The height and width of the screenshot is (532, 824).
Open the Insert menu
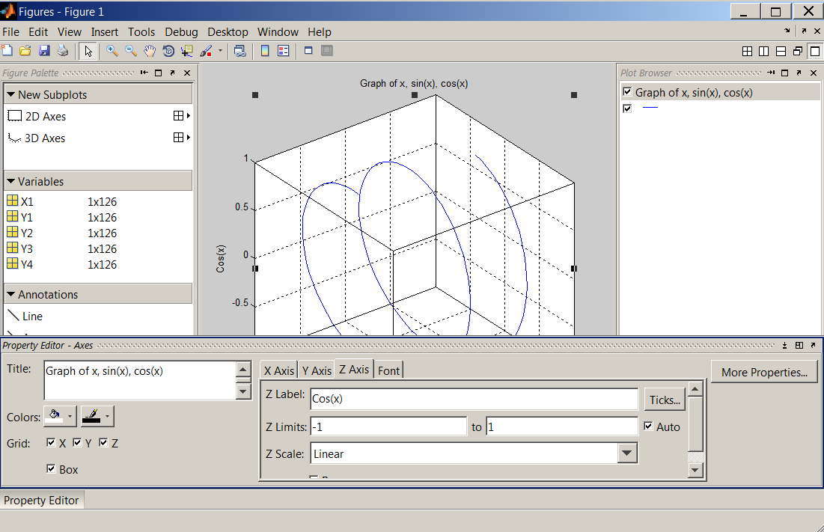point(105,32)
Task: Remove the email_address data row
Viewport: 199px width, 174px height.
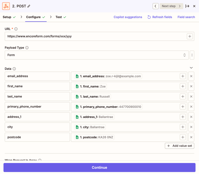Action: [191, 76]
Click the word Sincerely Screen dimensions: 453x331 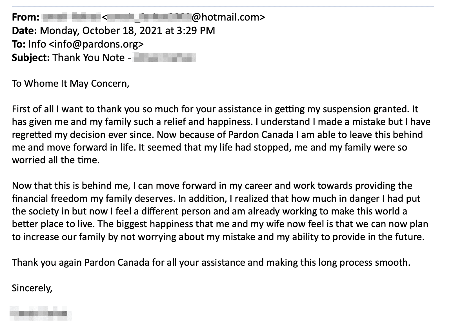pyautogui.click(x=32, y=288)
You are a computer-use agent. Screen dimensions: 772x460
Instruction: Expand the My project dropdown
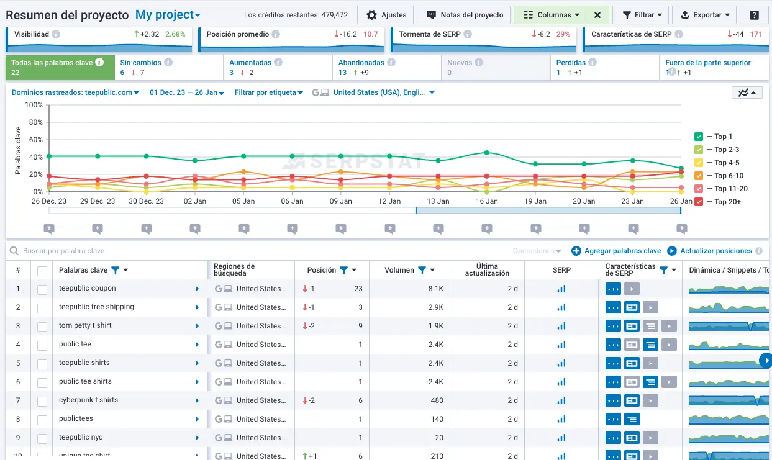168,15
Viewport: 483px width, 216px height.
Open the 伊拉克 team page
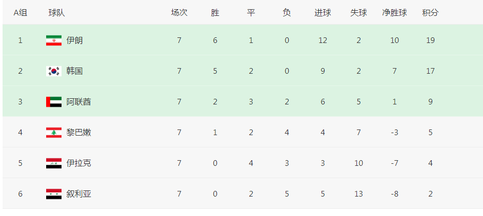click(78, 163)
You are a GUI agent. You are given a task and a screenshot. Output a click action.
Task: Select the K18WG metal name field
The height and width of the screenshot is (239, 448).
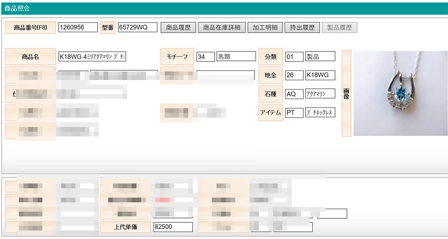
* * * * * * * * *
◆ **WHAT THE TASK REQUIRES**
Give back, word for word, the lines from the one containing "You are a computer-use" through the last line of the listing above; include both ends and exclude the pictures.

◆ **ANSWER SPACE**
You are a computer-use agent. Screen dimensions: 772x460
Instruction: Expand the My project dropdown
168,15
Viewport: 483px width, 216px height.
Open the 伊拉克 team page
click(78, 163)
You are a GUI agent. You are given a task and a screenshot. Output a click action.
Task: Select the K18WG metal name field
The height and width of the screenshot is (239, 448).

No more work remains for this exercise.